SHORT PROBLEM: Can you copy each of these records verbatim?

-- START OF TASK INPUT --

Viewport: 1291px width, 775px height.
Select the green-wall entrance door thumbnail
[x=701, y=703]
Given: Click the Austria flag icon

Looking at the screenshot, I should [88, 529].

-- END OF TASK INPUT --

RESPONSE:
Viewport: 1291px width, 775px height.
Select the green-wall entrance door thumbnail
[x=701, y=703]
Given: Click the Austria flag icon

Looking at the screenshot, I should [88, 529].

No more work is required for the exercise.